THE PROBLEM. In the miR-433 breast cancer abstract, which assay confirmed that AKT3 is a direct target of miR-433?

MicroRNA-433 targets AKT3 and inhibits cell proliferation and viability in breast cancer

Oncol Lett. 2018 Mar;15(3):3998-4004. doi: 10.3892/ol.2018.7803. Epub 2018 Jan 16.


Breast cancer is the most frequently diagnosed malignancy in women. However, the molecular mechanisms underlying breast cancer pathogenesis are not fully understood. The present study examined the role of miR-433 in breast cancer and investigated its underlying molecular mechanisms of action. Reverse transcription-quantitative polymerase chain reaction and western blot analysis were performed to analyze the level of microRNA (miRNA/miR)/mRNA and protein expression, respectively. Additionally, MTT assay was used to determined cell proliferation and viability. Cell apoptosis was measured by flow cytometry. A dual-luciferase reporter assay was used to confirm the identity of the downstream target of miR-433. The results revealed that miR-433 was downregulated in breast cancer tissues and cell lines. Overexpression of miR-433 inhibited cell proliferation and cell viability in BT-549 cells, whereas downregulation of miR-433 increased cell proliferation and cell viability in MDA-MB-231 cells. Further flow cytometry analysis revealed that miR-433 was able to induce apoptosis and also alter the levels of proteins expression of B-cell lymphoma-2 and Bcl-associated X. Bioinformatics analysis showed that RAC-γ serine/threonine-protein kinase (AKT3) was one of the downstream targets of miR-433, and luciferase reporter assay further confirmed that AKT3 is a direct target of miR-433. The knockdown of AKT3 was able to inhibit proliferation and viability in BT-549 cells. Overexpression of AKT3 prevented the inhibitory effects of miR-433 on proliferation and viability in BT-549 cells. The level of AKT3 mRNA expression was upregulated in breast cancer tissues compared with normal tissues and was inversely correlated with miR-433 expression levels. In summary, the results of the present study results indicate that the tumor-suppressive role of miR-433 may be mediated by regulating AKT3. miR-433 may therefore serve as a potential therapeutic target for breast cancer.

Keywords: RAC-γ serine/threonine-protein kinase; apoptosis; breast cancer; cell proliferation; cell viability; microRNA-433.

RECORD SET.
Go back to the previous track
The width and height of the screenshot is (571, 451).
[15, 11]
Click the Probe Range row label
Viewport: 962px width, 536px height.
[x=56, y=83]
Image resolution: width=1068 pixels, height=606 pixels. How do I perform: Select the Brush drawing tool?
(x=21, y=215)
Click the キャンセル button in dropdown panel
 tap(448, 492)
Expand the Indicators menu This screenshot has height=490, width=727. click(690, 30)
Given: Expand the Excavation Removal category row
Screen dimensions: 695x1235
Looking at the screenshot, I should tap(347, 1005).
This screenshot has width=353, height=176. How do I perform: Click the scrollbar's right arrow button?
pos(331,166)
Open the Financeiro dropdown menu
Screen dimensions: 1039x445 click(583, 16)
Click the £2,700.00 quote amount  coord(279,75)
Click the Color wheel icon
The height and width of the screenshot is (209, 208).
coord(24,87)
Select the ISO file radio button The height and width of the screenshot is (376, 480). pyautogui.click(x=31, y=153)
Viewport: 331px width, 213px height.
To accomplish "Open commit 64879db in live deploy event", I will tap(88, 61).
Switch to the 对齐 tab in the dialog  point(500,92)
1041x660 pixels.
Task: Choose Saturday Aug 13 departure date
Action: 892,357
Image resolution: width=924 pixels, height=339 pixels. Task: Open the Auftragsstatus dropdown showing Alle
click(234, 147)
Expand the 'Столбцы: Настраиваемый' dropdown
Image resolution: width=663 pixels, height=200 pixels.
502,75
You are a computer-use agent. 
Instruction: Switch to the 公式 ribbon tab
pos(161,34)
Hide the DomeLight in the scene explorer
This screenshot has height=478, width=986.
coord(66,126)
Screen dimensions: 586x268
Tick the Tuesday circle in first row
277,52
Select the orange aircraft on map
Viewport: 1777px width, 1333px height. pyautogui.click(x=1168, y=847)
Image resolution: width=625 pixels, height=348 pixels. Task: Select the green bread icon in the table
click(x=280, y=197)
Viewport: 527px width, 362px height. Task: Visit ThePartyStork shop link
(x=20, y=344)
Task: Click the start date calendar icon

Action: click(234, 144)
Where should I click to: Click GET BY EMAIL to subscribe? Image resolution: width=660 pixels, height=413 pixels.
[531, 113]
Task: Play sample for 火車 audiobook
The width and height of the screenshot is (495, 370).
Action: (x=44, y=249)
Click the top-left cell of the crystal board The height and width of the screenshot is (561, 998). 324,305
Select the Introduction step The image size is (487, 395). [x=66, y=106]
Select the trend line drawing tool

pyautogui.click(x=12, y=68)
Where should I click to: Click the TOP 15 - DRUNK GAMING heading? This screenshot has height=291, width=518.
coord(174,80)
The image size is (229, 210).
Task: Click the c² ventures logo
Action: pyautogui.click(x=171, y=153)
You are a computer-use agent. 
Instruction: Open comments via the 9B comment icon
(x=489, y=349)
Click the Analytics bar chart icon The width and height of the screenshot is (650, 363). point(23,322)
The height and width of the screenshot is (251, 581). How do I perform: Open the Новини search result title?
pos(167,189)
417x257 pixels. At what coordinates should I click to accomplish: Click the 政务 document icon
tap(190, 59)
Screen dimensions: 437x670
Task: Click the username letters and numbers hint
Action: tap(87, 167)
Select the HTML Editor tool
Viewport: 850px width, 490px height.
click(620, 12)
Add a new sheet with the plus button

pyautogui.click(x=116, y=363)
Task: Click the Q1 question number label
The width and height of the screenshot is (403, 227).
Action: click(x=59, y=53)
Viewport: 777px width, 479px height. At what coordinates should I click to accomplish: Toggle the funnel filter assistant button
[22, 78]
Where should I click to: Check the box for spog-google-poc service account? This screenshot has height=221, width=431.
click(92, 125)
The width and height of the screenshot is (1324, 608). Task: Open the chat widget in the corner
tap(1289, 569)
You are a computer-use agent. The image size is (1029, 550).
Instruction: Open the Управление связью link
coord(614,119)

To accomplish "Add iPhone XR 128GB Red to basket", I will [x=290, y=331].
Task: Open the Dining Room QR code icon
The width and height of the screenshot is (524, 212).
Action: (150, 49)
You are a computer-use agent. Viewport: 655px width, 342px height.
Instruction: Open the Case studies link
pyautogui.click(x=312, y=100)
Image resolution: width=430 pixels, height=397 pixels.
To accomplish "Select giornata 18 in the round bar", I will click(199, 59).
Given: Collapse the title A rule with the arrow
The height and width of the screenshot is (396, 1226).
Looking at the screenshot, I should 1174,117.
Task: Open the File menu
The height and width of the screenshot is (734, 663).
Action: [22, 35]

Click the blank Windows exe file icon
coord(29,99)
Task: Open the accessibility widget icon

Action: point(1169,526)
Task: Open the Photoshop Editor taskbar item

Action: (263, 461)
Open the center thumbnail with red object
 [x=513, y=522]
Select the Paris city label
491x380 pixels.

THE ANSWER. A luciferase reporter assay.